Exercice écrit 1:
Dans l'extrait ci-dessous sur la sélection estivale de livres high-tech, traduisez en anglais la phrase suivante : « 2 années après la 1ère édition, la mise à jour lui permet de conserver tout son intérêt. »

Extrait du document:

►

L’été peut être l’occasion de se plonger dans des livres pour se mettre à la page des tendances high-tech par exemple. Voici la sélection de l’été.
Le transhumanisme, sous-titré faut-il avoir peur de l’avenir ?, est un ouvrage très didactique de Béatrice Jousset-Couturier. Il explique l’histoire, les courants de pensée du mouvement transhumaniste, les croyances associées et revient sur la loi de la singularité, moment à partir duquel l’intelligence des machines aura dépassé celle des hommes. Certaines perspectives peuvent faire froid dans le dos mais mieux vaut en avoir conscience pour prendre des décisions en connaissance de cause même si dans notre société le principe de précaution cristallise parfois et empêche de prendre des risques. Pour autant l’extrême inverse peut générer des conséquences irrémédiables. On peut le voir avec les cultures transgéniques où l’homme joue à l’apprenti sorcier, les gaz de schistes et beaucoup d’autres exemples. La pensée transhumaniste et les réflexions philosophiques depuis le siècle des Lumières sont analysées de même que les oppositions au mouvement de façon éclairante pour le lecteur. Ainsi il pourra savoir où il positionnera le curseur en connaissance de cause. Un autre aspect est largement développé, celui du rapport entre transhumanisme et religion qui est un aspect à ne pas occulter pour les croyants avec la question centrale : être transhumaniste est-il compatible avec la croyance religieuse ? Les aspects sociétaux, politiques, éthiques sont évoqués en conclusion.
La 2e édition de Marketing RH de Franck La Pinta et Vincent Berthelot est un incontournable pour la transformation digitale des ressources humaines. 2 années après la 1ère édition, la mise à jour lui permet de conserver tout son intérêt. Les exemples pertinents abondent et donnent des éléments de réflexion pour tout acteur des RH et/ou du numérique dans l’entreprise.
Numérique : de la révolution au naufrage ? est un essai qui commence par une fiction d’un futurible en 2024 avec les progrès de la technologie. Les questions du droit à l’oubli numérique sont examinées en s’appuyant sur des affaires passées (par exemple affaire Wegrzynowskl c/ Pologne ou Costeja Gonzalez), les problèmes générés par les « données immédiates », le big data et les algorithmes qui par essence n’ont pas de cœur avec son corollaire le risque lié à des analyses prédictives dans la prise de décision. L’analyse est faite selon le droit associé au numérique et en particulier aux données.

◄

Exercice écrit 2:
Recopiez à l'identique, dans les enregistrements, les lignes comprises entre celle qui contient « You are a computer-use agent. The image size is (926, 527). » et celle qui contient « pos(367,63) », ces deux lignes incluses.

Jeu de données:
►

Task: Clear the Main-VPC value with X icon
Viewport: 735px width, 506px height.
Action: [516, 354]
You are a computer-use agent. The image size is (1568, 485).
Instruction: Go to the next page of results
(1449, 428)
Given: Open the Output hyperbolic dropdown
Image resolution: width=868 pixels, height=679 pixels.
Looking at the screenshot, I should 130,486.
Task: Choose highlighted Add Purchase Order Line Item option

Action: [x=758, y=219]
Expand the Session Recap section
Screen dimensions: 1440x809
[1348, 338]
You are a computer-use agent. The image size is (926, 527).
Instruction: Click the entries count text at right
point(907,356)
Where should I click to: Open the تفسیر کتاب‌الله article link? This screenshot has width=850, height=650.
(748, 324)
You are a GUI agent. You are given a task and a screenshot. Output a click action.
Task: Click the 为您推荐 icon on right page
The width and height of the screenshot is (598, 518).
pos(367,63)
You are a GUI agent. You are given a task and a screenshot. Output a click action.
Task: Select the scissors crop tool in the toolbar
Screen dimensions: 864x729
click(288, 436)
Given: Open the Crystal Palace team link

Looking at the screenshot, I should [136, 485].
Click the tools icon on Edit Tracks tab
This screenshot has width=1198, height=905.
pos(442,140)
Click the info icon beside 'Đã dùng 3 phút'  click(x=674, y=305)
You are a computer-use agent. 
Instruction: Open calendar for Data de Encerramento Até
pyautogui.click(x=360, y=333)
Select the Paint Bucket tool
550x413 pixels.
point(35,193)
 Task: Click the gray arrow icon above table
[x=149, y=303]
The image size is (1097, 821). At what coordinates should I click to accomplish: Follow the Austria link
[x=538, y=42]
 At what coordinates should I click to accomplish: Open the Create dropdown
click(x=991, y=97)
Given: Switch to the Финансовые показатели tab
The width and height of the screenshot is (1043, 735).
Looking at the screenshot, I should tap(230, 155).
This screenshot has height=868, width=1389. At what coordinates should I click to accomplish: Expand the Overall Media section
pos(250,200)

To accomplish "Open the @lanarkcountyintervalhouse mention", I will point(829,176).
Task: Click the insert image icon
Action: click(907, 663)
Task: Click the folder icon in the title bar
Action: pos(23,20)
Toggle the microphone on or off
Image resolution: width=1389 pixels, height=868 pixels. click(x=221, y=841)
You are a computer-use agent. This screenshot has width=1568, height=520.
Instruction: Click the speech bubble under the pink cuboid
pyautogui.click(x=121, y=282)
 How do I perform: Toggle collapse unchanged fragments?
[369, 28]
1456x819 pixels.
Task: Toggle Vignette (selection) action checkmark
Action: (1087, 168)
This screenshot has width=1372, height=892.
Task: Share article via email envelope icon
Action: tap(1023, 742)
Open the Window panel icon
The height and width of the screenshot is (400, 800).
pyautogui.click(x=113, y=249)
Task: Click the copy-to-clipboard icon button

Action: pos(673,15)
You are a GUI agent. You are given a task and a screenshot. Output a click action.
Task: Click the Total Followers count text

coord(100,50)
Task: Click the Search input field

◄

Réponse attendue 1:
Two years after the first edition, the update allows it to retain all of its relevance.

Réponse attendue 2:
You are a computer-use agent. The image size is (926, 527).
Instruction: Click the entries count text at right
point(907,356)
Where should I click to: Open the تفسیر کتاب‌الله article link? This screenshot has width=850, height=650.
(748, 324)
You are a GUI agent. You are given a task and a screenshot. Output a click action.
Task: Click the 为您推荐 icon on right page
The width and height of the screenshot is (598, 518).
pos(367,63)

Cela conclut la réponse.